No Smoke and Mirrors



Basic camo

We’d been doing some errands, so a run through the Cuyahoga Valley National Park was decidedly in order. The sun made just enough of a showing to temp us to get into the woods. My brother from D.C. was visiting. Well, not exactly visiting. He was trying to get home after his month-long overseas’ vacation. A succession of weather-related airport closures over the 9,000 mile duration of his trip had plunged him, head first, into a snow drift in Detroit. I rescued him from the Notel Motel in Detroit and we turned the whole sordid mess into a cheery family visit.
The fun of having a non-birder in the car is that birders get to show off their mystical skills, calling out this and that species, based on the slimmest visual evidence. We were zipping along a snow-covered road, under the skillful driving of my wife—all three of us talking at the same time—when I spotted an Eastern Screech-owl.
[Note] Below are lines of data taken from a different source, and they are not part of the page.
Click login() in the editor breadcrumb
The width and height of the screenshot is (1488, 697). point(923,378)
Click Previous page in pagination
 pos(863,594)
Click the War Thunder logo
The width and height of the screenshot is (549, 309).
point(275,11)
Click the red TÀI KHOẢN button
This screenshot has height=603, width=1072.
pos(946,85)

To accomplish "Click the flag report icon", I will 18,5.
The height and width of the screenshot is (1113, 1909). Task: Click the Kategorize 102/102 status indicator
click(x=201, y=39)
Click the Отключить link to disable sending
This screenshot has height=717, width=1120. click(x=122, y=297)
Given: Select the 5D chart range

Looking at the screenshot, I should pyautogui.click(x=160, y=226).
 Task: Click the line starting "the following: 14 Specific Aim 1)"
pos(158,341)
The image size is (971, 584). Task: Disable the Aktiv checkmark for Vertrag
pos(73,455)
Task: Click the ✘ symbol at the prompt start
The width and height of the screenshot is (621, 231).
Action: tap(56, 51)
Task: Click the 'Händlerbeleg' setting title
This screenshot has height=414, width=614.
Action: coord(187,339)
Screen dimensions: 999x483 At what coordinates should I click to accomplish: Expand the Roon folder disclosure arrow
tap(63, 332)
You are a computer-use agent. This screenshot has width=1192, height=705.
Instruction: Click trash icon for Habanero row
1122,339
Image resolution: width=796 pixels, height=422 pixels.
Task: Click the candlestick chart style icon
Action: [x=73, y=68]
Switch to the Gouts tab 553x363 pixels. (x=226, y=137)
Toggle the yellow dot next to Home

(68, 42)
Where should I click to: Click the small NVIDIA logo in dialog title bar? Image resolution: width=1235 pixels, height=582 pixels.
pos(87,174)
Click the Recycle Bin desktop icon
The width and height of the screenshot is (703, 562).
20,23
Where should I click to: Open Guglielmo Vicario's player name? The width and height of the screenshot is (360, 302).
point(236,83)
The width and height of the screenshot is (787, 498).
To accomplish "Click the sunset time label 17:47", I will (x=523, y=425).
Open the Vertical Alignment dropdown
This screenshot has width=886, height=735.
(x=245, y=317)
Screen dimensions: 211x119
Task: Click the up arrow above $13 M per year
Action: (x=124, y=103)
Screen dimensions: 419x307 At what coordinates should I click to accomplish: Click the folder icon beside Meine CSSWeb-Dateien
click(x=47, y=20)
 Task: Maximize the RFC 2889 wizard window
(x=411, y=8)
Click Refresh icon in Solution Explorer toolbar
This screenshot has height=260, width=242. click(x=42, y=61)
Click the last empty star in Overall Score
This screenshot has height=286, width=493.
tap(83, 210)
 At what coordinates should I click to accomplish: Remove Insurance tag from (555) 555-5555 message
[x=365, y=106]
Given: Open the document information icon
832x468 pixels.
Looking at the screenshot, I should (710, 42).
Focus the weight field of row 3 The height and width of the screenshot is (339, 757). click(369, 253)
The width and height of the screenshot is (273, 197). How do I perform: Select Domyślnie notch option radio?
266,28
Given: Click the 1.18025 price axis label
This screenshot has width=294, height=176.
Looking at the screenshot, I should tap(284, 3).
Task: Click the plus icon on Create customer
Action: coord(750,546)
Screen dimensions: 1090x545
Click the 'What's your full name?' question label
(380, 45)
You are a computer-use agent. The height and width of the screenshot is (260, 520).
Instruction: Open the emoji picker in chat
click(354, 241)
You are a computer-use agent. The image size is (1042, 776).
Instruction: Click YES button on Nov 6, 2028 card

Since Susan and I have the well-trained responses of experienced birders, when I said, “Whoa! Owl!” she was on the brakes like a chicken after a June bug.
My brother, less adapted to this kind of emergency, was mumbling something like, “what, what, what?” And the guy in the white pickup truck behind us was saying something less complimentary, I think.
By the time Susan could shake the guy off our back bumper and get the car turned around on the narrow road, we had camera gear sticking out the windows like cowboys riding shotgun on a stagecoach.
As we drew parallel to the tree, Susan and I oooed and aaaaed at the owl while my brother kept asking where? What owl? I told him to keep shooting, we’ll check the pictures later.
In the end, I’m not sure which was more satisfying, seeing the owl sitting in the open, or listening to my brother’s endless commentary about how birders can see things like that—or get in their cars and drive hundreds of miles to find a bird. I told him it’s magic.